[Records drawn from a dataset]
BEGIN
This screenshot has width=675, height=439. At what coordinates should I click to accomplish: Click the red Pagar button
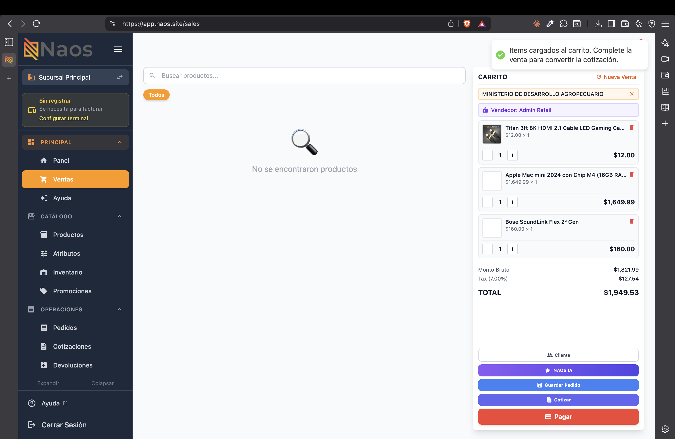pyautogui.click(x=558, y=417)
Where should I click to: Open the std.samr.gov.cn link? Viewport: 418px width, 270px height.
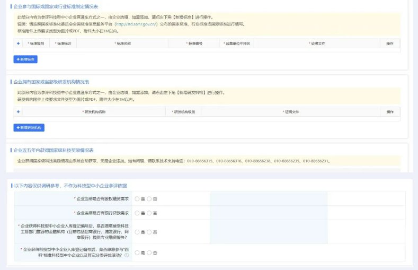coord(136,24)
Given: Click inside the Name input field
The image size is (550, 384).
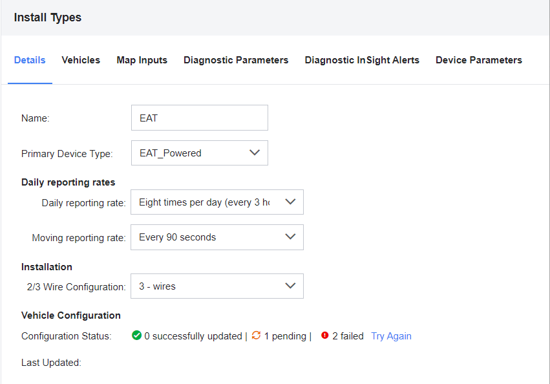Looking at the screenshot, I should point(199,118).
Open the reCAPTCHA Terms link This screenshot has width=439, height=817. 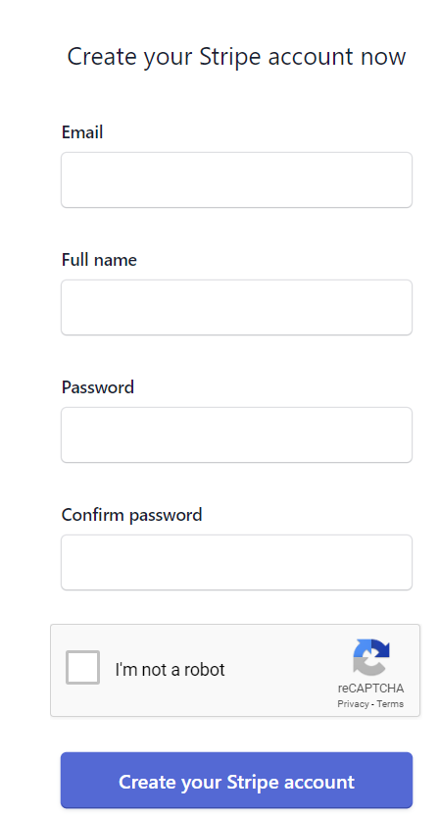pos(390,704)
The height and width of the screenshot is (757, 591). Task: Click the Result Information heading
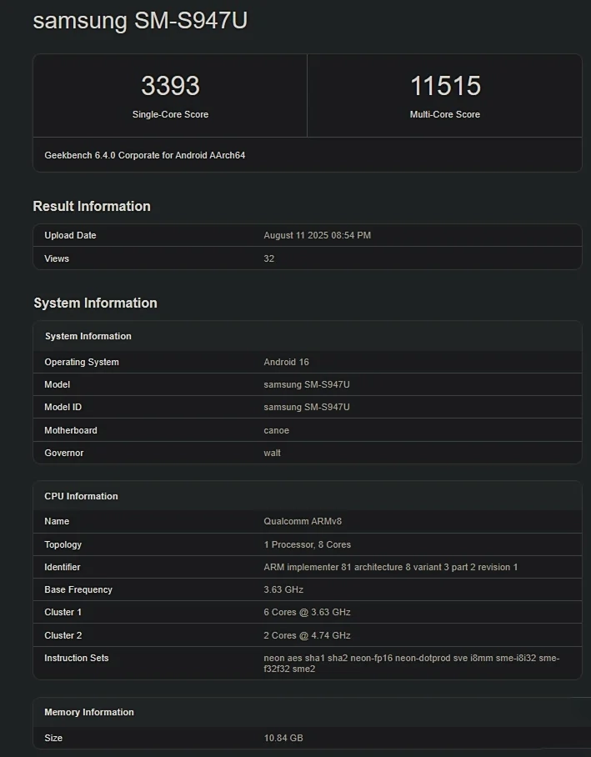pos(92,206)
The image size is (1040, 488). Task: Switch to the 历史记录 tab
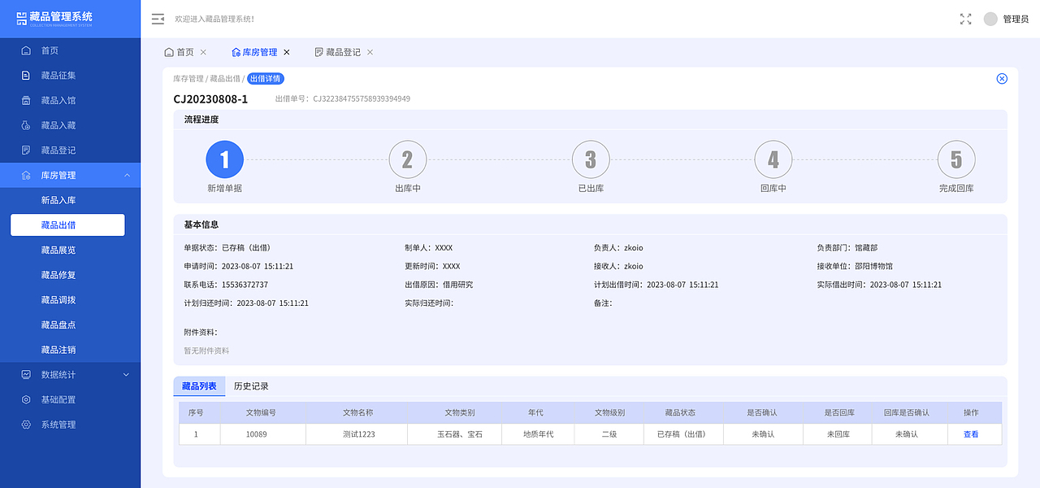pyautogui.click(x=252, y=386)
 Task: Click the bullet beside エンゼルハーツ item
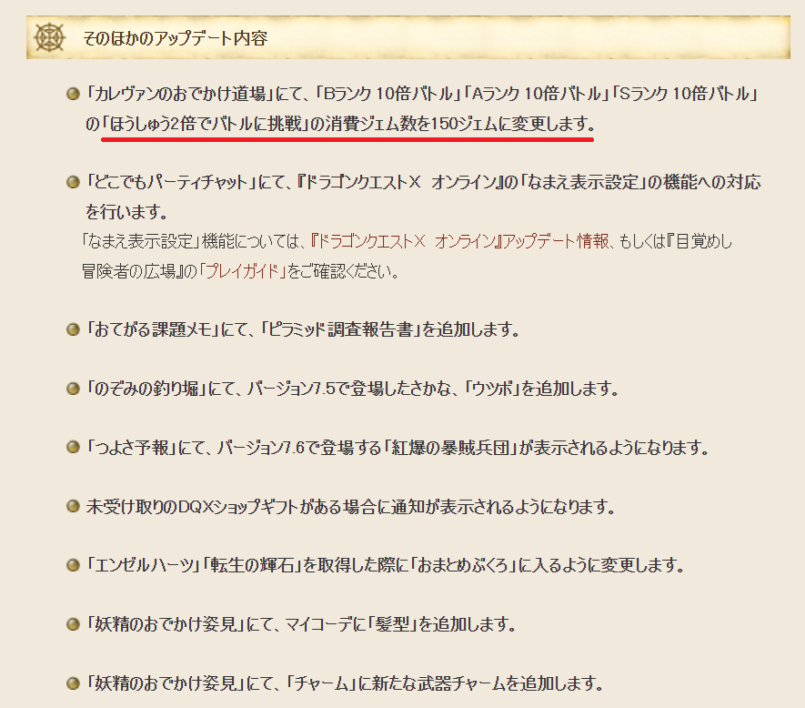point(73,565)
END
Your reply should hold only the lines from the one that contains "The height and" through the last line of the records above, exact and complete, and no pictures.

→ SOLUTION
The height and width of the screenshot is (757, 591). Task: Click the Result Information heading
pos(92,206)
The image size is (1040, 488). Task: Switch to the 历史记录 tab
pyautogui.click(x=252, y=386)
 Task: Click the bullet beside エンゼルハーツ item
point(73,565)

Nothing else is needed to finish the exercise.